The idea behind an All Taxa Biodiversity Inventory (ATBI) is simple.  If we want to be good stewards of our environment and keep the world around us healthy and vibrant, we need to understand the web of biodiversity.  The information we need—how many species live in an environment, what jobs these species do and how they interact with each other—is largely unknown.

Although most explanations of an ATBI stress that it is an effort to identify all the species of life in a given area, that is not its only goal.  An ATBI is more than just a checklist of species names.  It is a complex and living database of species locations, habitats, genetic diversity, population density, symbiotic relationships and predator-prey interactions.

The Smokies ATBI is a cooperative effort between expert scientists specializing in all different forms of life.  It is a way to discover new species in need of protection, identify new threats in time to act and understand how to protect a complex and valuable ecosystem like the Smoky Mountains.
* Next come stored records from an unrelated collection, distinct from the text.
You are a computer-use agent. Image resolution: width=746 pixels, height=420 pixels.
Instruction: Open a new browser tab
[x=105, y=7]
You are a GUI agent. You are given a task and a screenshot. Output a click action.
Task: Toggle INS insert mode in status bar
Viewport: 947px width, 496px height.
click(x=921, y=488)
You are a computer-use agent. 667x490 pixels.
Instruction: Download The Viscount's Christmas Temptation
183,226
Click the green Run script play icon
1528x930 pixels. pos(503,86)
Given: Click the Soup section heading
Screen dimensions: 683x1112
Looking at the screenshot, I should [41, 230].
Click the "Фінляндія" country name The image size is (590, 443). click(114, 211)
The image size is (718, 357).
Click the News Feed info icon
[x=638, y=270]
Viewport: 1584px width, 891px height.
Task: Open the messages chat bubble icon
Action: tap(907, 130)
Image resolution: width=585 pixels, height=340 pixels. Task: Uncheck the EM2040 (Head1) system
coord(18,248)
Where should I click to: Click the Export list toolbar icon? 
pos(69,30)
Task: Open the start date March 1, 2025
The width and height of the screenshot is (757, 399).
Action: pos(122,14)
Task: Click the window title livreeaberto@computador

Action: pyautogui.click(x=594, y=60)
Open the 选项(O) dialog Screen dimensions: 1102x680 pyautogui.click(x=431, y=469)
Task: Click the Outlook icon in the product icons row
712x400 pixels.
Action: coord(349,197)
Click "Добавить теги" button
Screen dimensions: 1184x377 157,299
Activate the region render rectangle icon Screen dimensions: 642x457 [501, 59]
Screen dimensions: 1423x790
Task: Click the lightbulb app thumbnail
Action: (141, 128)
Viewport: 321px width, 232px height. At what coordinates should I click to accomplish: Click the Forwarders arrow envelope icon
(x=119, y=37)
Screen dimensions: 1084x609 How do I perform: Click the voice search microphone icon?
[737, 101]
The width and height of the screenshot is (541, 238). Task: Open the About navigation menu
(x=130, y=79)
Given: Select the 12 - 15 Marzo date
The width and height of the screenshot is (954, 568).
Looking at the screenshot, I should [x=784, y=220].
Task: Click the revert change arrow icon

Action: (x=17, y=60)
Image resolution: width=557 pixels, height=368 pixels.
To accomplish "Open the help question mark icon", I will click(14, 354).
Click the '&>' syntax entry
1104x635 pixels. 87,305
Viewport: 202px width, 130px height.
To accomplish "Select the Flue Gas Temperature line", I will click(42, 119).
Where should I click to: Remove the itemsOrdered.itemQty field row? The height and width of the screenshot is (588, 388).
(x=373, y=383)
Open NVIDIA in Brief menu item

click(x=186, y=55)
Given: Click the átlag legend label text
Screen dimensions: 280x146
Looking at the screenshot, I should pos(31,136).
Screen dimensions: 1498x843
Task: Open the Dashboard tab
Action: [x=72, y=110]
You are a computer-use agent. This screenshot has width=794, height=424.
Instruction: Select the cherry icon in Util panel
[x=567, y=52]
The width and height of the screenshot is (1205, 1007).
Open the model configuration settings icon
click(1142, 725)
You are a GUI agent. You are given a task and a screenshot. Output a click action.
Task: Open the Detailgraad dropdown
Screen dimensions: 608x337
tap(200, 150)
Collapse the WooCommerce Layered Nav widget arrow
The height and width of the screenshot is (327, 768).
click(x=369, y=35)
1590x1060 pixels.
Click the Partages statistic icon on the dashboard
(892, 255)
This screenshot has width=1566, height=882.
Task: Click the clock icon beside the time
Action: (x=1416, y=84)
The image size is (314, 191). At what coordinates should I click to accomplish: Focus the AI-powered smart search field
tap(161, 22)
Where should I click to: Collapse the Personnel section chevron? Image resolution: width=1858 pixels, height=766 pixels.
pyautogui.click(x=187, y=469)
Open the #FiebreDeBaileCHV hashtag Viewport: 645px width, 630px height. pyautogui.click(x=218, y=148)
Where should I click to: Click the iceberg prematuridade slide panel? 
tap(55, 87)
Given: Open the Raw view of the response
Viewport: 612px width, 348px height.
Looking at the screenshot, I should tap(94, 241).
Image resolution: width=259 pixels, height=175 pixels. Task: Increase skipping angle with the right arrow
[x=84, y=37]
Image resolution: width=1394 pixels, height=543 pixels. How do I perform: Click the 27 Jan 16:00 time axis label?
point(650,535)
The Smokies ATBI seeks to address four key questions:

  1. What species live in Great Smoky Mountains National Park?
  2. Where do they live in the Park?
  3. How rare or common is each species?
  4. How do species interact with each other?

The ATBI is gaining ground in scientific discoveries! The Smokies ATBI has doubled the number of species known to Great Smoky Mountains National Park from around 10,000 species when the project began in 1998, to now more than 22,000 species. These include over 11,000 species that represent new records for the Park and more than 1,000 species that are new to science! Scientists estimate that 60,000 to 80,000 species call the Smokies home, leaving some 60-70% waiting to be discovered.